My very limited understanding is that it arose from several ideas. First, of course, is that during the Middle Ages the notion was that the Jews had killed Christ and so were enemies of the Church and of all believers. But there was a second strand, that since the Catholic Church forbade moneylending for profit, the Jews took over this aspect of commerce and became wealthy, dominating much of the economy to the point that European kings often had to go to the Jews for money to wage their wars, leading to enormous resentment of Jews generally which, of course, was a smouldering ember fanned back into flame by the Nazis, who blamed the Jews for most of what was wrong with Germany.

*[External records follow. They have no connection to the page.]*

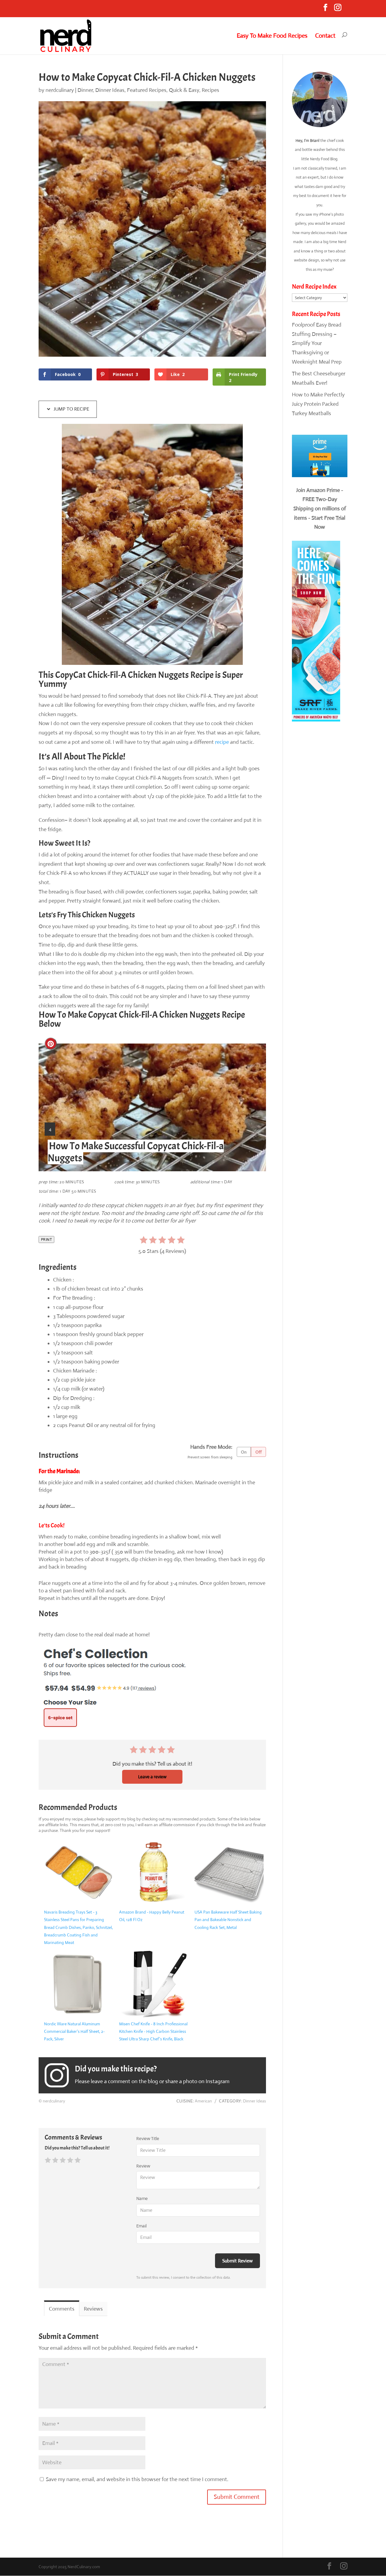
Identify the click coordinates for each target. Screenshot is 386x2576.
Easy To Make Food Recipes (272, 35)
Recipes (210, 90)
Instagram (217, 2081)
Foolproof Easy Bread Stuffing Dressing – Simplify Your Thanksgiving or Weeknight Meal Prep (317, 343)
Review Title (147, 2138)
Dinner (85, 90)
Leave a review (152, 1776)
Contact (325, 35)
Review (143, 2166)
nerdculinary (60, 90)
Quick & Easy (184, 90)
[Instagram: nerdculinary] (60, 2075)
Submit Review (237, 2261)
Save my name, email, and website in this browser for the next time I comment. (137, 2479)
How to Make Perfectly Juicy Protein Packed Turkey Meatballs (318, 403)
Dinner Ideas (110, 90)
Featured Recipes (146, 90)
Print (46, 1239)
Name (142, 2198)
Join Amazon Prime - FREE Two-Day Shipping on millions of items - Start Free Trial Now (319, 508)
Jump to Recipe (70, 409)
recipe (222, 742)
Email (141, 2226)
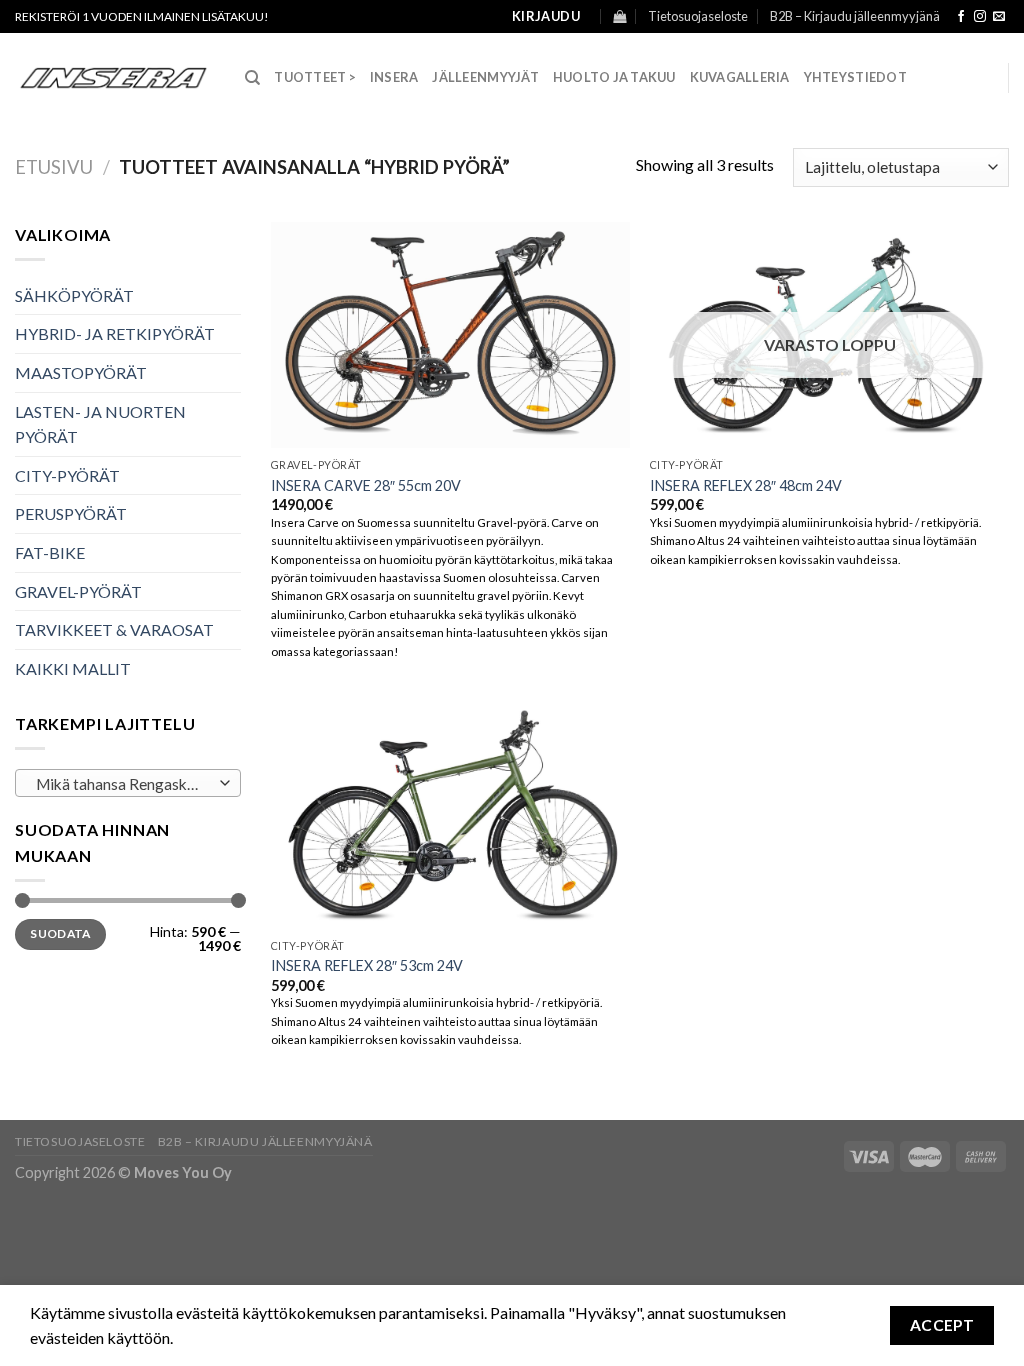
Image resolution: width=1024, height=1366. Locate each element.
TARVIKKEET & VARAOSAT (114, 629)
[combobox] (128, 783)
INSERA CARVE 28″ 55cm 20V (366, 485)
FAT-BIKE (50, 552)
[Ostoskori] (619, 16)
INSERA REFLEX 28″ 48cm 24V (746, 485)
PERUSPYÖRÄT (71, 513)
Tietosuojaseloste (698, 16)
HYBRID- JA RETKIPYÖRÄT (115, 333)
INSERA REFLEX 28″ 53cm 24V (367, 965)
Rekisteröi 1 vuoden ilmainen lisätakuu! (142, 16)
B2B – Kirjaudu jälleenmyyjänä (855, 16)
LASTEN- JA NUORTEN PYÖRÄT (100, 424)
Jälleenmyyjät (485, 77)
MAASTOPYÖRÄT (81, 372)
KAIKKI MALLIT (73, 668)
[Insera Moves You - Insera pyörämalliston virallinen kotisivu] (115, 78)
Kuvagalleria (740, 77)
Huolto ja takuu (614, 77)
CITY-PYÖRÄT (67, 475)
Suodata (60, 933)
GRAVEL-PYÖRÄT (78, 591)
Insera (394, 77)
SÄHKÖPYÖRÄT (74, 295)
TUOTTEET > (315, 77)
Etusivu (54, 167)
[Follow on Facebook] (961, 17)
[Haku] (252, 78)
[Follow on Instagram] (980, 17)
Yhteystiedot (855, 77)
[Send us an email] (999, 17)
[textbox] (123, 784)
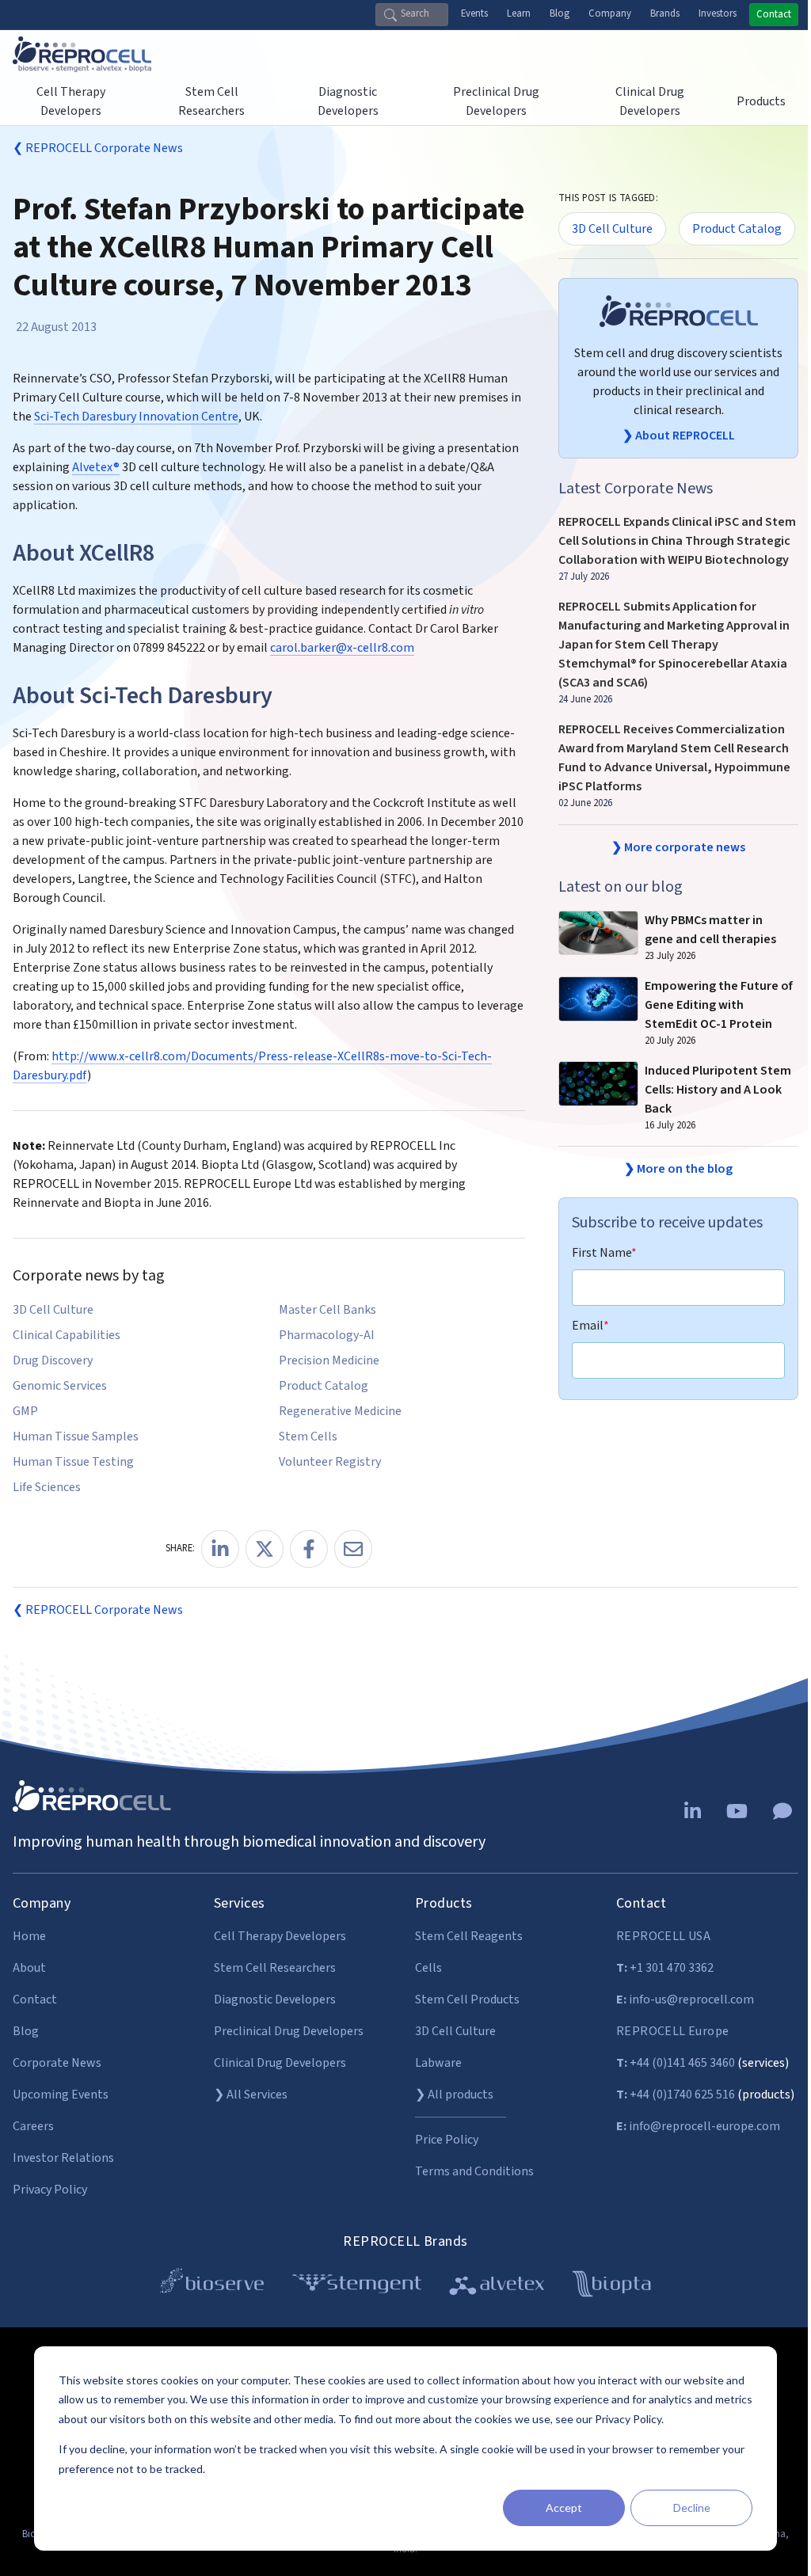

And, of course, the Jews were an "other tribe" which was very inbred and didn't seem to want to interact with the Christian tribe any more than the Christians wanted to interact with them. What I find interesting is that we see this same suspicion of the "other" in the contemporary European treatment of the Roma, traditionally referred to as Gypsies or, in England (and maybe elsewhere) as Travelers. Sadly, the fervor of prejudice has not been stilled, it has just moved to a new set of victims.


message 29: by Laurel (new)

Laurel Hicks (goodreadscomlaurele) | 2438 comments Everyman wrote: "Sue wrote: "Yes, this persecution has long mystified me as well. At one point/place, those of the Jewish faith were banned from holding land (Why? Their "separateness?" Blame re Jesus?) thus they..."

Right. As Anne says, they turned to jewelry and money-lending because, not able to own land, they needed easily portable assets. (The Bible forbad them to charge interest to fellow Jews, but not to other peoples.) There was a lot of superstition in the medieval church and very little knowledge of the Bible. The people evidently did not know that the Bible says that lands who persecute Israel will be severely punished. It was simple-minded of them to blame the Jews for crucifying Jesus: Jesus and his disciples were all Jews, after all, and Roman leaders as well as the Jewish religious leaders participated in the Crucifixion. We all did, since he voluntarily died for our sins.

Then there was that Otherness. The Jews dressed differently, ate differently, talked differently, worshiped differently. (As for Hitler, I firmly believe that he wanted to eliminate the Jews because they reminded him of God. That and their loot.) Discrimination against the Jews is not over in our "enlightened" times: just look to Europe and the Middle East and some American cities. I'm glad that Scott and Eliot spoke up in the most effective way--through story.